We take it easy, and breakfast with Spanish hot chocolate – thick enough to stand the spoon in and served with fried doughnuts called churros. It’s vastly preferable to trying to eat the unmelted block we bought back in Cee. We visit a museum of pilgrimage in an old gothic house, full of old maps of pilgrim trails and religious art. It’s fascinating how St James has been portrayed through history in so many guises. There’s St James in the familiar pilgrim garb, though pilgrimage hadn’t begun in his own day. There’s the other classic image, that of Santiago Matamoros – St James the Moorslayer – though the wars against the Moors didn’t begin until almost a thousand years after his death. There’s even a St James the Spaniard Slayer carved by persecuted indigenous tribesmen in Mexico. Such appropriation of James’ image goes on even now- in Bradford in 2001 a splinter group of the National Front who helped precipitate the race riots called itself the Order of White Knights and had Saint James as its Patron saint. I don’t think the humble fisherman would be pleased.

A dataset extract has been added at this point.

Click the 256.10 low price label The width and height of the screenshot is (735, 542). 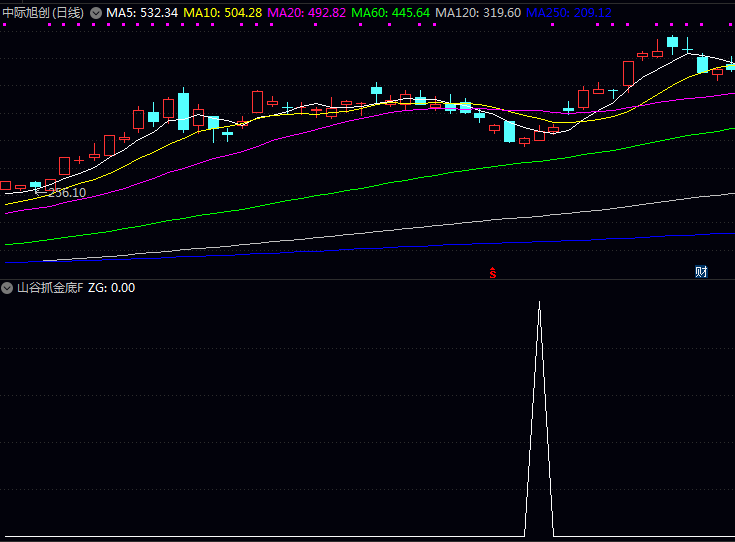(x=66, y=192)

The pilgrimage itself has a similarly shaky history. He may be the patron saint of Spain, but there’s no historical or biblical record that St James even visited the country. Legend has it that after preaching here he died back in the Holy Land, but his disciples brought his body back to Galicia in a boat with no sails, steered by God. They made the journey from Palestine in only seven days before landing just south of Finisterre, burying James where the cathedral now stands here. His remains are said to have been miraculously discovered in 813, beginning the flood of pilgrims to the church built on the site. The pilgrims and the orders of knights which sprung up to protect them proved an extremely convenient help in securing northern Spain against Moorish expansion – St James himself was said to have appeared at many of the battles. Eventually the lands secured by the camino (or pilgrim route) created the base for the Christian conquest of the country. Whatever the truth of the story, the life-changing experiences of those undertaking month-long journeys to walk here are real enough.

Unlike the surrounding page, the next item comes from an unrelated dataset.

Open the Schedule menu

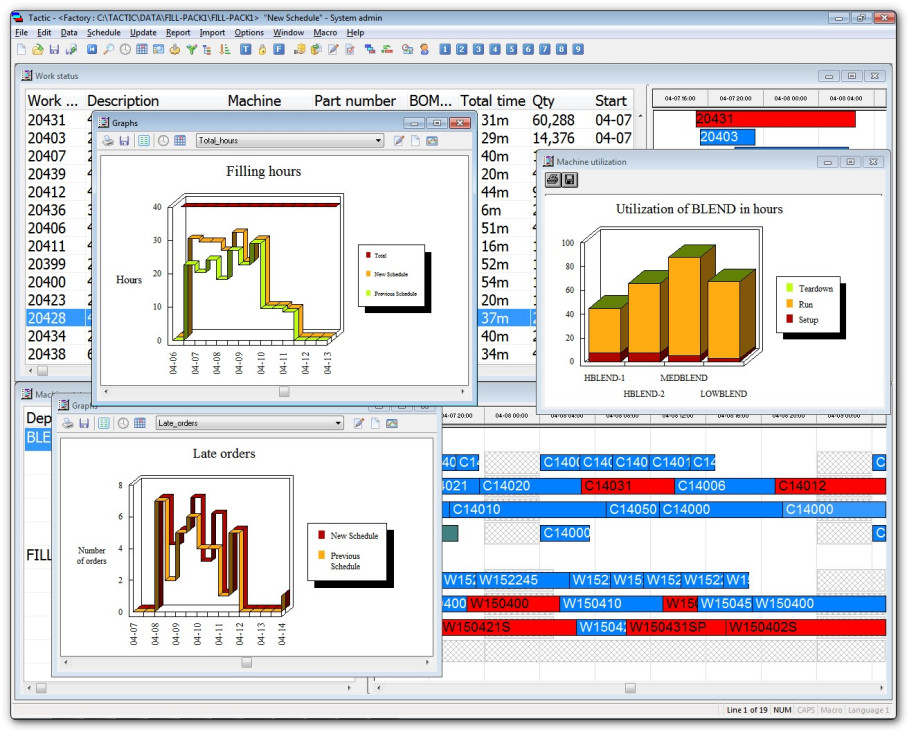tap(103, 32)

Back at the Cathedral, a large group of pilgrims march in singing with full pilgrim regalia: cloaks, hats, scallop shells, and gourds hanging from their staffs. We follow them in for mass. It’s truly packed, and easy to imagine the scene when finishing pilgrims used to sleep here following the completion of their journey. A 200 pound incense burner known as the botufumeiro, made of silver and brass, was swung by a pulley system for the length of the nave, to help ward off the smell. It’s still there today but is only used during mass in a holy year. In the fifteenth century the cathedral was relieved of its role as a doss house by the building of the Hostal de Los Reis Catolicos outside on the square – a fantastic building and the original pilgrim hostel. Today it’s a luxury hotel, one of the oldest operating in the world.
After a fine meal of chipiriones – delicious whole baby squids – in a restaurant last night, we decide to go for the traditional option of raciones tonight – like tapas, only bigger. Enjoyable as it is, we can’t stop worrying about Helen’s ankle and whether we will be able to continue tomorrow. I can’t resist trying some tetilla, a creamy breast-shaped cheese prominent in all the delis around town. More interesting are the pimientos de Padron – a plate of lightly fried, salted green chilli peppers. Most are mild, but a few are truly fiery – it’s like playing a food version of Russian roulette. Even curiouser is the wine – the barman serves it in small porcelain beakers – I suspect he’s having a joke at our expense.